Speaking to Autocar, Sawa said that Lexus is working on all types of powertrain, including battery electric and fuel cell technologies, but the Japanese company would not enter the market until customer and environmental benefits are clear.
“Our philosophy is to provide freedom of movement, so we have to develop technology on all fronts,” said Sawa. “We understand that electric is very necessary – more than some, perhaps, with our early move to hybrid, but we can also see that full EV will not suit everyone. You can’t make an electric Land Cruiser work, for instance – and there are people in remote parts of the world whose lives depend on that car.

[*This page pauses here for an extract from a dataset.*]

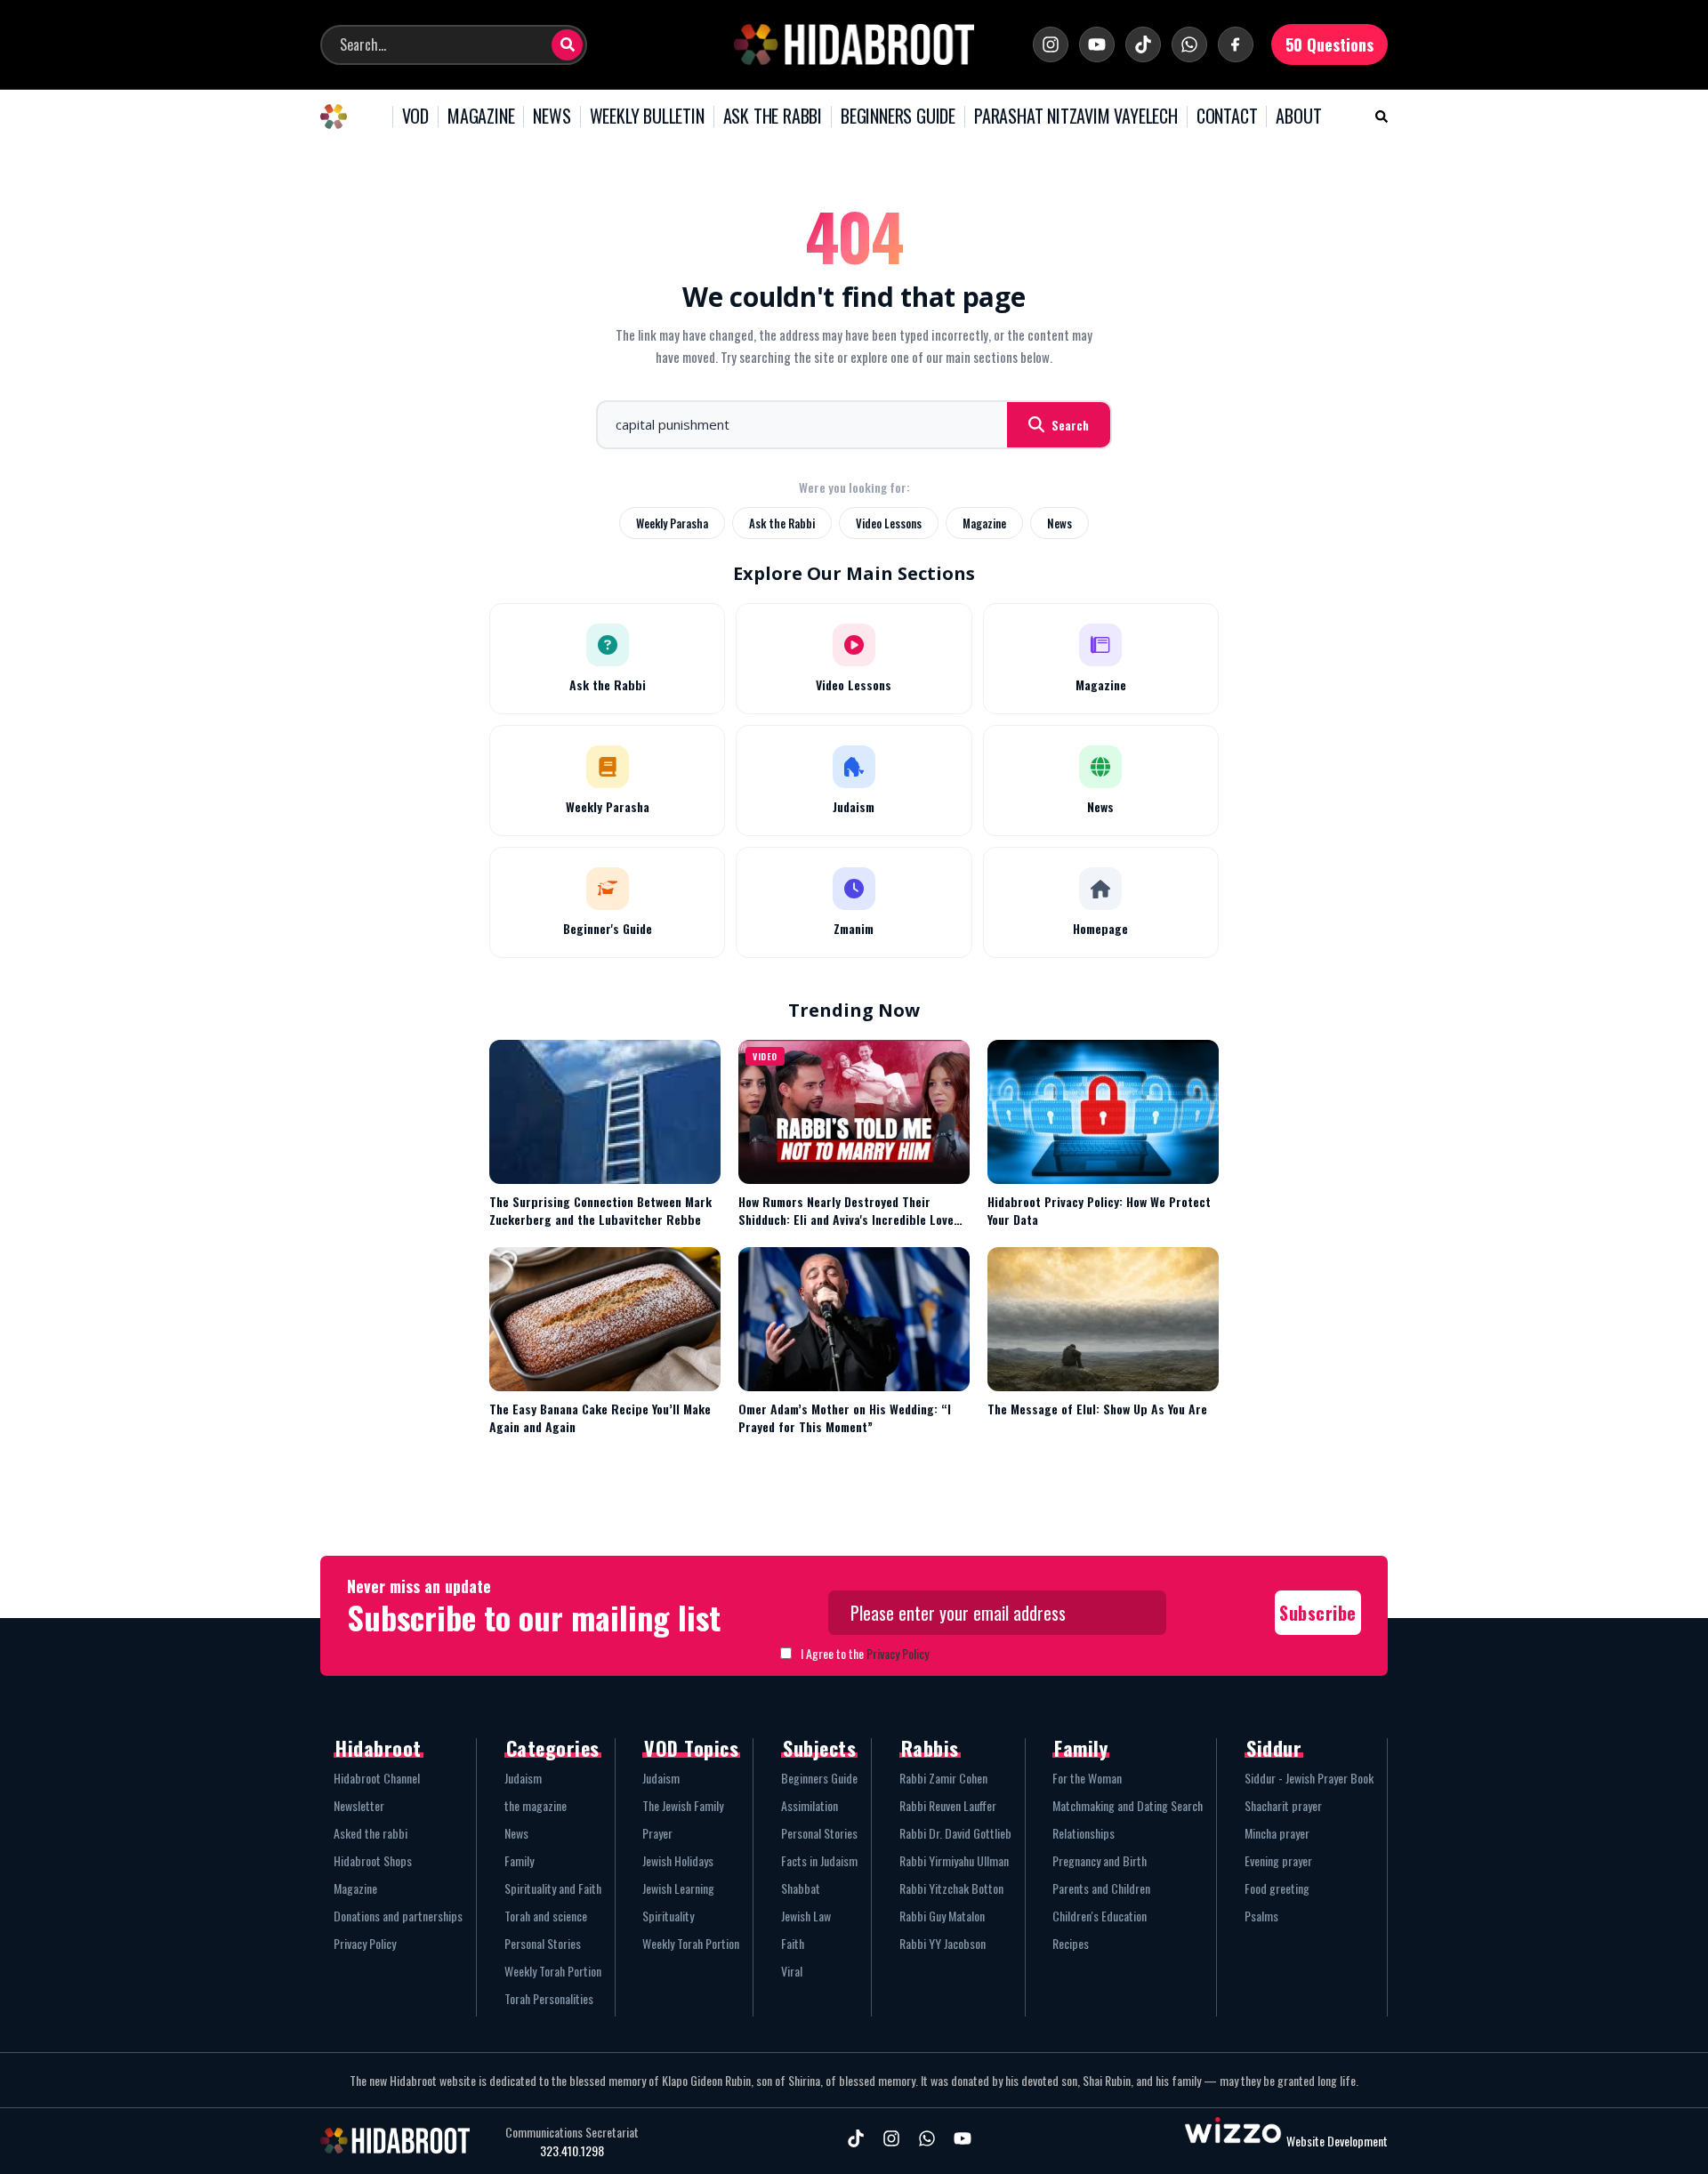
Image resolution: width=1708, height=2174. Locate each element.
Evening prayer (1278, 1860)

“Pure EVs currently require a long charging time and batteries that have an environmental impact at manufacture and which degrade as they get older. And then, when cells need replacing, we have to consider plans for future use and recycling. It is a complex issue – much more complex than the current rhetoric perhaps suggests. I prefer to approach the future in a more honest way.

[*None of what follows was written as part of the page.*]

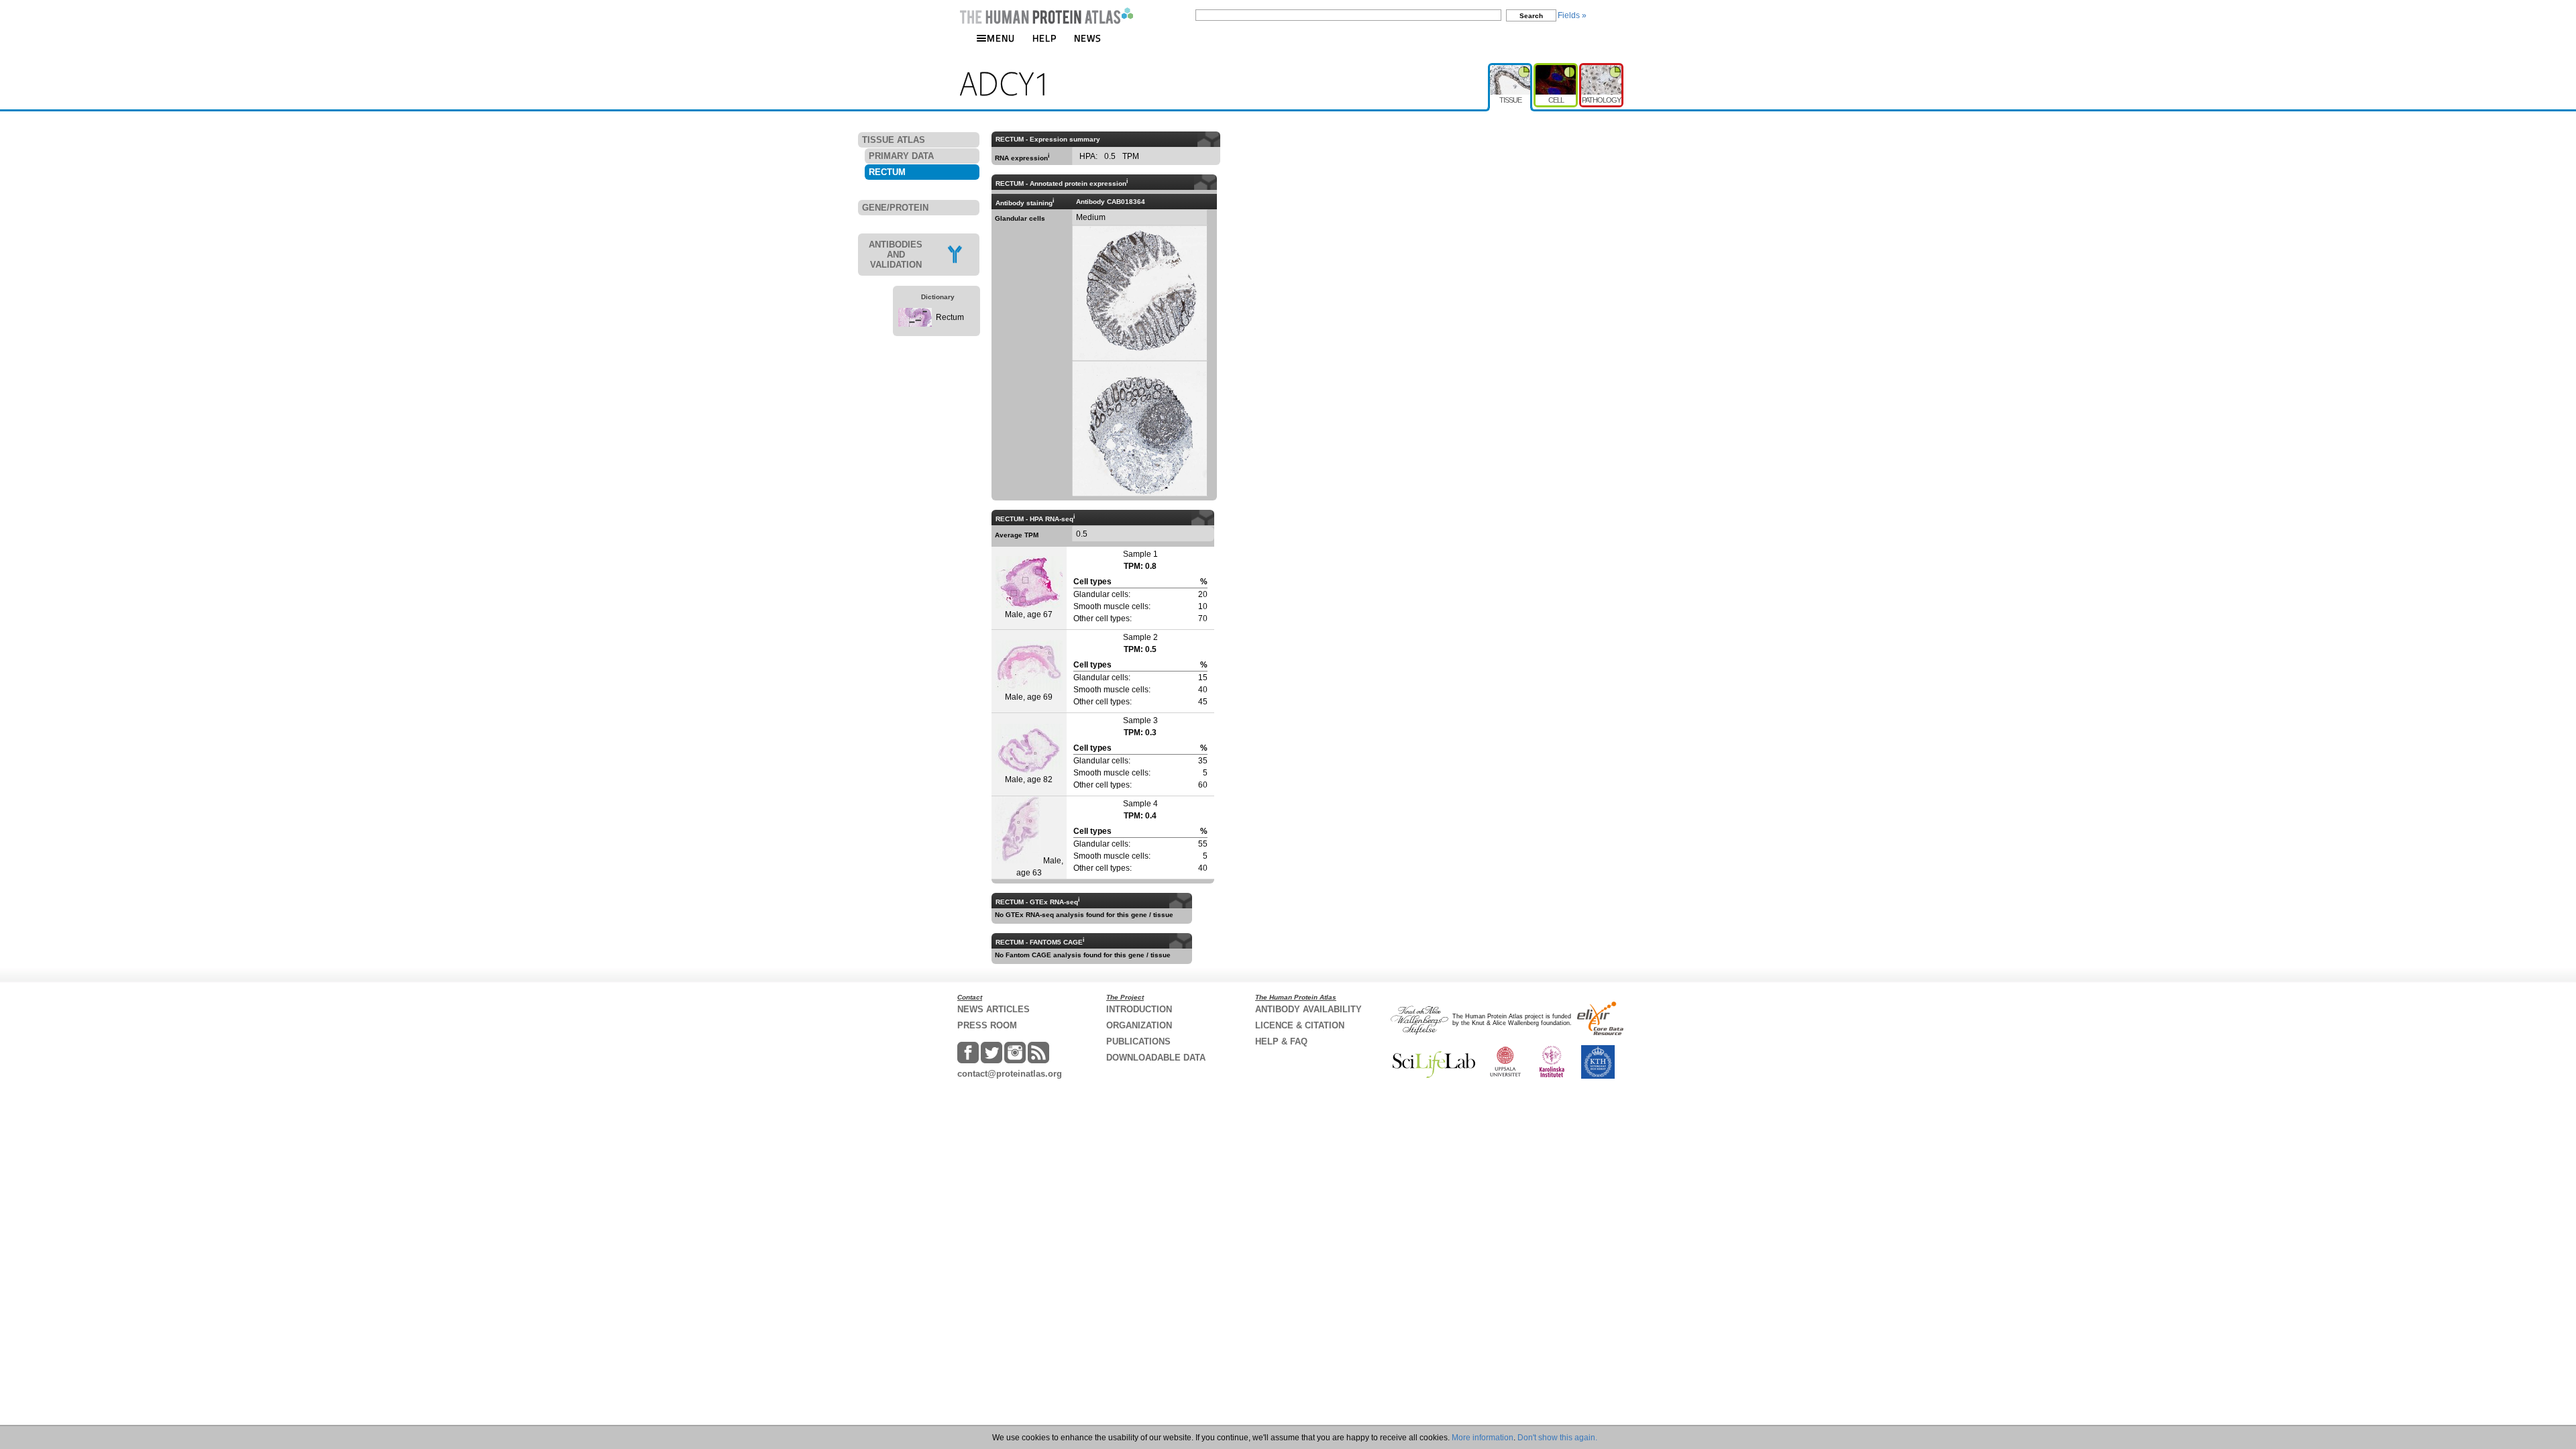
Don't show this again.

“If we are looking for the best solution it is my opinion that the best solution is not only EV; we must consider petrol, hybrid, plug-in hybrid and fuel cell. If we focus on EV only we will not provide the answers people need.”
Another report suggest that Lexus is considering electrified powertrains for its F performance sub-brand, going as far as offering a standalone F hybrid GT model. Combining an electric motor with a strong engine will give future Lexus F models the performance required, as well as allow Lexus for some time to make up its mind on full electric vehicles.